Task to carry out: Every line below should be repeated exactly as written.

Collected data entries
○ ○ ○ ○

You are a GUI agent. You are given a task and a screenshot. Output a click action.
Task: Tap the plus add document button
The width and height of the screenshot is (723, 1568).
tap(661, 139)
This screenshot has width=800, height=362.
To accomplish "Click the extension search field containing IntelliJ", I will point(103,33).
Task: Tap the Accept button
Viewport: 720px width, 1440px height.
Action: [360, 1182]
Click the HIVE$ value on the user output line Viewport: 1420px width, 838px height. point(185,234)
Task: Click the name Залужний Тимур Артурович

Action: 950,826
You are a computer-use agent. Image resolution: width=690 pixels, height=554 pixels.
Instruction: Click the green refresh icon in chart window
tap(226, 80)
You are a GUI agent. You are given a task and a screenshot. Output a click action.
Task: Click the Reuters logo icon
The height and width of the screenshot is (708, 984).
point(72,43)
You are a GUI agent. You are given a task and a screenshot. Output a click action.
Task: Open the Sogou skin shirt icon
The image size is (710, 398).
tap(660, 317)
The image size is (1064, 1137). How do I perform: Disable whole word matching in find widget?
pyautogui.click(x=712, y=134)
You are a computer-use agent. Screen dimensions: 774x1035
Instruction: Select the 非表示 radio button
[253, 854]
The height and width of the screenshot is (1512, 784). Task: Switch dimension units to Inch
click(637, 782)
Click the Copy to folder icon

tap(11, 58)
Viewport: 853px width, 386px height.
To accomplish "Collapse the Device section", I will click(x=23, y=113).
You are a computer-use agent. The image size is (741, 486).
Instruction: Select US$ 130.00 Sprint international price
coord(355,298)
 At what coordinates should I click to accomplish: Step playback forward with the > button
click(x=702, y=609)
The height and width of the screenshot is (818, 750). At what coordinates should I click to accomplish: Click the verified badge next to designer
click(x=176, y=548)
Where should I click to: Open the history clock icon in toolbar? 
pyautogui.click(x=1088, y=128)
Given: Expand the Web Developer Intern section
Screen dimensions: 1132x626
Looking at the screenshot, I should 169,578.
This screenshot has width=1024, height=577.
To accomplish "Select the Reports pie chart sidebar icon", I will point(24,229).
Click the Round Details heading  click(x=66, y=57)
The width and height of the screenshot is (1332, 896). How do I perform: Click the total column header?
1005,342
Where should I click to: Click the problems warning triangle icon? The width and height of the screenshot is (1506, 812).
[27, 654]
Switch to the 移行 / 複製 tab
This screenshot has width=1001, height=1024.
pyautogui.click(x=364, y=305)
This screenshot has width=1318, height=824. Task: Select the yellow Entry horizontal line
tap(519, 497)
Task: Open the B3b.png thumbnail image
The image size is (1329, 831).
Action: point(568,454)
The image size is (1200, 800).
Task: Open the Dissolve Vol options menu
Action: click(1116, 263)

○ ○ ○ ○

Task answer:
You are a GUI agent. You are given a task and a screenshot. Output a click action.
Task: Tap the plus add document button
The width and height of the screenshot is (723, 1568).
tap(661, 139)
This screenshot has width=800, height=362.
To accomplish "Click the extension search field containing IntelliJ", I will point(103,33).
Task: Tap the Accept button
Viewport: 720px width, 1440px height.
Action: [360, 1182]
Click the HIVE$ value on the user output line Viewport: 1420px width, 838px height. point(185,234)
Task: Click the name Залужний Тимур Артурович

Action: 950,826
You are a computer-use agent. Image resolution: width=690 pixels, height=554 pixels.
Instruction: Click the green refresh icon in chart window
tap(226, 80)
You are a GUI agent. You are given a task and a screenshot. Output a click action.
Task: Click the Reuters logo icon
The height and width of the screenshot is (708, 984).
point(72,43)
You are a GUI agent. You are given a task and a screenshot. Output a click action.
Task: Open the Sogou skin shirt icon
The image size is (710, 398).
tap(660, 317)
The image size is (1064, 1137). How do I perform: Disable whole word matching in find widget?
pyautogui.click(x=712, y=134)
You are a computer-use agent. Screen dimensions: 774x1035
Instruction: Select the 非表示 radio button
[253, 854]
The height and width of the screenshot is (1512, 784). Task: Switch dimension units to Inch
click(637, 782)
Click the Copy to folder icon

tap(11, 58)
Viewport: 853px width, 386px height.
To accomplish "Collapse the Device section", I will click(x=23, y=113).
You are a computer-use agent. The image size is (741, 486).
Instruction: Select US$ 130.00 Sprint international price
coord(355,298)
 At what coordinates should I click to accomplish: Step playback forward with the > button
click(x=702, y=609)
The height and width of the screenshot is (818, 750). At what coordinates should I click to accomplish: Click the verified badge next to designer
click(x=176, y=548)
Where should I click to: Open the history clock icon in toolbar? 
pyautogui.click(x=1088, y=128)
Given: Expand the Web Developer Intern section
Screen dimensions: 1132x626
Looking at the screenshot, I should 169,578.
This screenshot has width=1024, height=577.
To accomplish "Select the Reports pie chart sidebar icon", I will point(24,229).
Click the Round Details heading  click(x=66, y=57)
The width and height of the screenshot is (1332, 896). How do I perform: Click the total column header?
1005,342
Where should I click to: Click the problems warning triangle icon? The width and height of the screenshot is (1506, 812).
[27, 654]
Switch to the 移行 / 複製 tab
This screenshot has width=1001, height=1024.
pyautogui.click(x=364, y=305)
This screenshot has width=1318, height=824. Task: Select the yellow Entry horizontal line
tap(519, 497)
Task: Open the B3b.png thumbnail image
The image size is (1329, 831).
Action: point(568,454)
The image size is (1200, 800).
Task: Open the Dissolve Vol options menu
Action: click(1116, 263)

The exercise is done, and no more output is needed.